Türkiye yalnız kurt mu, bölgesel güç merkezi mi?

  • GİRİŞ18.12.2014 10:13
  • GÜNCELLEME19.12.2014 10:07

 Takip edilen dış politikanın, ülkeyi bölgede başarısız ve yalnız bıraktığını söyleyenlerin esas hedefi Cumhurbaşkanı Erdoğan ve Başbakan Davutoğlu olduğu açıktır. Bu görüşleri savunanların, Türkiye’nin takip ettiği dış politikanın ürettiği diplomasi trafiğinin, yoğun işbirliği, protokol, sözleşme ve büyük yatırım anlaşmalarının arka arkaya gelmesinden üzüntü duyduklarını tahmin etmek de zor değildir. 

Yalnızlık başka, bağımsızlık başka 

Bu tür iddialarda bulunanların hepsinin, aynı fikirleri paylaştığı da söylenemez. Türkiye’nin izlediği strateji “karşısındaki pozisyonlarının” farklı gerekçeler ve farklı hassasiyetler üretmesini anlamak gerekir. Bunları üç kategoriye ayırarak ele almak mümkündür: Birinci gruptakiler, Türkiye’nin geleneksel dış politika yaklaşımının değiştirilmesinden rahatsız olanlardır. Görünürde içine kapanık ama gerçekte “Batı sisteminin kendisine biçtiği rolü” kabul etmiş, böylece “çağdaş dünyaya uyumlu” görülen bu yaklaşım, esas itibarıyla Türkiye’yi kendi kültür coğrafyasından koparıp Batı’nın çıkarları doğrultusunda hareket eden bir konuma getirirken, aynı zamanda ülkeyi zayıf ve dış müdahalelere açık bir konumda tutmaktaydı. 
Türkiye’nin resmi aydınları, akademik çevreleri, sanat dünyası, ekonomik elitleri bu yaklaşımı “çağdaş dünyayla birlikte olmak” şeklinde algıladığı ve kamuoyu bu yönde biçimlendirildiği için, bu durum “normal ve olması gereken” olarak kabul edilmekteydi.

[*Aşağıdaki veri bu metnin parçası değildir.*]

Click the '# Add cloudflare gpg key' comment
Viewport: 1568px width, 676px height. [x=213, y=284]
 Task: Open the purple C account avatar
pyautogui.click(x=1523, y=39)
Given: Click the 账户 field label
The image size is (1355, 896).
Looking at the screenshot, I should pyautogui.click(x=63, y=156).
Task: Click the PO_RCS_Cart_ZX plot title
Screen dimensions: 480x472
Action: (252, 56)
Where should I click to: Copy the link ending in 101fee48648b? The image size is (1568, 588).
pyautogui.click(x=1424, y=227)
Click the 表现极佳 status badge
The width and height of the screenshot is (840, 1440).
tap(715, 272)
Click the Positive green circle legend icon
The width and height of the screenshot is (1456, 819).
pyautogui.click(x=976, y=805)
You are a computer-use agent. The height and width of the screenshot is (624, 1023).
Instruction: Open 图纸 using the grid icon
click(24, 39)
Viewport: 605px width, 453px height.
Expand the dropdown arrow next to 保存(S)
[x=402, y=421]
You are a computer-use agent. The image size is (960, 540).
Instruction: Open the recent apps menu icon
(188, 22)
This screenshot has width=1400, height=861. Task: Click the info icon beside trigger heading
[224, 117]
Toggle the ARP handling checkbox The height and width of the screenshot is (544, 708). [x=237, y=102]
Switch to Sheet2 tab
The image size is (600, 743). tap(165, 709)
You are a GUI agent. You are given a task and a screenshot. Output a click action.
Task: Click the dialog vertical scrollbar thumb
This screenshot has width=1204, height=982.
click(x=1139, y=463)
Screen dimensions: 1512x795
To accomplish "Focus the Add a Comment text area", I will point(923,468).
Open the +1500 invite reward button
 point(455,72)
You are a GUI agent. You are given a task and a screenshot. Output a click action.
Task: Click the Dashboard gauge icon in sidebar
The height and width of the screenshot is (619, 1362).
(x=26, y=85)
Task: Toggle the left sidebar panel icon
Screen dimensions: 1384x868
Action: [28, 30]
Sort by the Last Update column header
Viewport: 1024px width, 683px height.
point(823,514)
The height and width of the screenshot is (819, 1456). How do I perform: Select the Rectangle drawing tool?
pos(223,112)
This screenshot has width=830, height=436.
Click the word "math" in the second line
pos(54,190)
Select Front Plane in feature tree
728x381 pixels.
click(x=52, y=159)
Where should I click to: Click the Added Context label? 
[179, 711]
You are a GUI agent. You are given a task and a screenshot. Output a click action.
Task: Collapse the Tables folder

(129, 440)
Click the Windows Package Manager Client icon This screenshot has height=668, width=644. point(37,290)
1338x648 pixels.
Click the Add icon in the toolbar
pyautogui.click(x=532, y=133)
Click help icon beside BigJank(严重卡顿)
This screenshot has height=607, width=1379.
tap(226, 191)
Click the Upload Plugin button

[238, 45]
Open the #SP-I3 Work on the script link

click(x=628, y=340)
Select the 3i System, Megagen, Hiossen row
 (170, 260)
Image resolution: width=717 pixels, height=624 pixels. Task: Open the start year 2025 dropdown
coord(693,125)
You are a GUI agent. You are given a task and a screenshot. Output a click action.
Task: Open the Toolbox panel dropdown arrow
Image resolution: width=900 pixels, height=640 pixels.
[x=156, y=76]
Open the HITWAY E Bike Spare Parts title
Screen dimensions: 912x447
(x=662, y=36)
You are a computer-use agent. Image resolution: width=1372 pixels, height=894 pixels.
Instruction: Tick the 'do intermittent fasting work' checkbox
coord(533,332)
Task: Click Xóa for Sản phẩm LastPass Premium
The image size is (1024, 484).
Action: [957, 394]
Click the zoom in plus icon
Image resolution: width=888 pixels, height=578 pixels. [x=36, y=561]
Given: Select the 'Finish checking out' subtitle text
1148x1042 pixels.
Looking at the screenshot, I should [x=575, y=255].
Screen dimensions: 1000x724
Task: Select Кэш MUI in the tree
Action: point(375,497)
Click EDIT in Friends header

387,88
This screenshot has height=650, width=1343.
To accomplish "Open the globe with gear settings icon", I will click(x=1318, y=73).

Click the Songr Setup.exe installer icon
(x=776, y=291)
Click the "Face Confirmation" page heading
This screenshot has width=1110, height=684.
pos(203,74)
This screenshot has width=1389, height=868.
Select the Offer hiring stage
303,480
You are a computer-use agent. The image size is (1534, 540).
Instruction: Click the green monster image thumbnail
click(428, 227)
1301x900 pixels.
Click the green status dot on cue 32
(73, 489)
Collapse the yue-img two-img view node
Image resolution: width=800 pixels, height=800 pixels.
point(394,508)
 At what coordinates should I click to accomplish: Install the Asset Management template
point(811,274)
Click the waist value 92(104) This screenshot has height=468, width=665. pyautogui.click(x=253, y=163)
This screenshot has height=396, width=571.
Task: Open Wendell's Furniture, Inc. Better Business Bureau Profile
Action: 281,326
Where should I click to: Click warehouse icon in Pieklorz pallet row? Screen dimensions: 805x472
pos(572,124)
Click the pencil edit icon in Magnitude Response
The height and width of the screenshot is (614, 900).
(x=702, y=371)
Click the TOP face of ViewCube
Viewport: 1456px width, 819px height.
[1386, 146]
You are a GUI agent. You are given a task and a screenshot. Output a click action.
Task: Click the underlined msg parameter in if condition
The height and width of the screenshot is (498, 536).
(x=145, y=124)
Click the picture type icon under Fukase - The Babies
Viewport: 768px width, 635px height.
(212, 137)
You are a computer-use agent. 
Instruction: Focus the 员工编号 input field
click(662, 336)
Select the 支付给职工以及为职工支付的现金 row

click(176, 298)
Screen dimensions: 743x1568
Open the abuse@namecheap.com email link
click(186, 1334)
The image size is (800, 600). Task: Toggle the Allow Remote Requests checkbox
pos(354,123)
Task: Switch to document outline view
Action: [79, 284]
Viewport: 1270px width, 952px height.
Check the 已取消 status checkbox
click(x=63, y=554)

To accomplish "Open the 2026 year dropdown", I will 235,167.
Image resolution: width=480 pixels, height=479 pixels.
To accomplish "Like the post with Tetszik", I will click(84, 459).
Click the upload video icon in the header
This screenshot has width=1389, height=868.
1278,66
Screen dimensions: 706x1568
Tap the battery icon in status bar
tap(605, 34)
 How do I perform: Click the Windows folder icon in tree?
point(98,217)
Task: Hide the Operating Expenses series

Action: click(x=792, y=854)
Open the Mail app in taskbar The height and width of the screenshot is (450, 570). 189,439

Bu nedenledir ki,“Batı vesayetindeki bu dış politika anlayışının değiştirilmesinden” geniş bir rahatsızlık duyulması anlaşılabilir bir durumdur. 

Türkiye’nin dış politika stratejisinden rahatsız olan ikinci gruptakiler arasında; Batı sistemi içinde AB çevreleriyle yakın ilişkiler içinde bulunanların yanı sıra, ekonomik ve düşünsel olarak Avrupalılaşmış Avrupa ülkeleriyle çıkar ilişkileri bulunanlar yer almaktadır. Bunların bir kısmı, Türkiye’nin AB’ye girmesini savunurken samimidir ve bunu bir doğru “entegrasyon projesi” olarak desteklemektedirler. Yine bunların bir diğer kısmının, “Türkiye’nin AB üyeliğinden çok Avrupa kontrolünde tutulması gerektiğini” isteyen bir siyasetin uzantısı olarak faaliyet gösterdiklerini tespit etmek güç değildir. 

Batı vesayetine alışmış olanlar 

Türkiye’nin “bağımsız şahsiyetli dış politikasından” rahatsızlık duymalarının esas sebebi de budur. Bu gruptakilerin tavrında, esasen NATO üyeliğinden sonra Türkiye’nin “Avrupa ekseninden çıkarak ABD vesayetinde bir dış siyasete savrulmasından” duydukları rahatsızlığın rolünü hatırlamak gerekir. Öyle ki 12 Mart’tan sonra, “kurumsal hale gelen ABD Türkiye dostluğunun” yerli Avrupacı unsurlar tarafından kolayca hazmedilemediğini unutmamak gerekir.